Not If People Like Me Can Help It

There is a growing consensus among historians that George W. Bush will someday be seen as one of the worst presidents in U.S. history, if not the very worst. I personally think he's neck and neck with James Buchanan, who let the U.S. slide toward civil war between 1857 and 1861. Bush has been so horrible a national "leader" that it would seem as if nothing could save his legacy. But the various right wing deep pockets that are financing the "Bush library" (a contradiction in terms if ever I've heard one) are apparently intending to use it a means of spreading pro-Bush propaganda to try to salvage W's wretchedly bad reputation:
Shortly after Thanksgiving, the New York Daily News reported: "Eager to begin refurbishing his tattered legacy, the President hopes to raise $500 million to build his library and a think tank at Southern Methodist University in Dallas."

The half-billion target is double what Bush raised for his 2004 reelection and dwarfs the funding of other presidential libraries. But Bush partisans are determined to have a massive pile of endowment cash to spread the gospel of a presidency that for now gets poor marks from many scholars and a majority of Americans.

The legacy-polishing centerpiece is an institute, which several Bush insiders called the Institute for Democracy.
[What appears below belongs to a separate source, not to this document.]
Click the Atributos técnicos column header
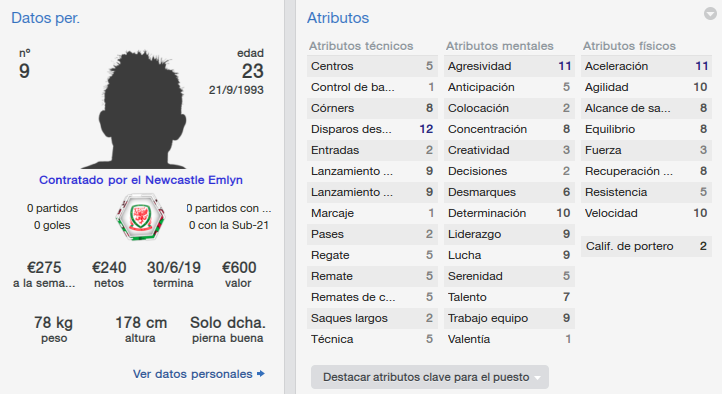(x=361, y=46)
Patterned after Stanford University's Hoover Institution, Bush's institute will hire conservative scholars and "give them money to write papers and books favorable to the President's policies," one Bush insider said. [Emphasis added.]
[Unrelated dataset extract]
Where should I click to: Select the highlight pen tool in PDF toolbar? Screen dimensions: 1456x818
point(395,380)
This does not apparently jibe with academic notions of what academia should be about among some academicians at Southern Methodist University. "[C]reating an academic center with a specific goal of boosting the Bush image and agenda strikes many professors as antithetical to a university's academic values," reported Inside Higher Ed last month. SMU's theology department has drafted a letter -- supported by dozens of faculty members -- expressing concern about "two distinct, irreconcilable visions" for the Bush presidential center: a "neutral space" library and a "partisan place" conservative think tank.
Yes, Bush's toads are going to try to spread outright damned lies in support of the worst American president in more than 140 years. We can presume they'll ignore Bush's disgraceful personal history and rotten private conduct. They'll ignore Bush's dropping the ball on the pre-9/11 intelligence and his scared rabbit behavior on that terrible day itself. They'll ignore the lies and cherry-picked intelligence that got us into the Iraq disaster. They'll ignore the monstrous deficits, the swollen debt, the condemnation of the rest of the world, the environmental irresponsibility, the right-wing corruption that saturated Congress and the presidency both, and all the other hallmarks of Bush's incredible malice and incompetence. They will try to substitute mythology for fact and hero worship for cold, hard truth.
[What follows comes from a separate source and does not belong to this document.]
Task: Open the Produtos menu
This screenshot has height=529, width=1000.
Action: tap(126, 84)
But you know something? There are lots of people who hate Bush and his administration as fiercely as I do (and some even more, if you can believe it). We are people who love this country and despise Bush and his minions for doing such terrible harm to it. We read history and we know American politics well. And we will wage the academic war against the right wing lies that will try to make Bush seem like the Second Coming. We will fight these lies relentlessly, tirelessly, and incessantly. We will be heard, and we will prevail. Why?
Because we stand on the side of reality. And one way or another, reality has a nasty habit of always winning in the end.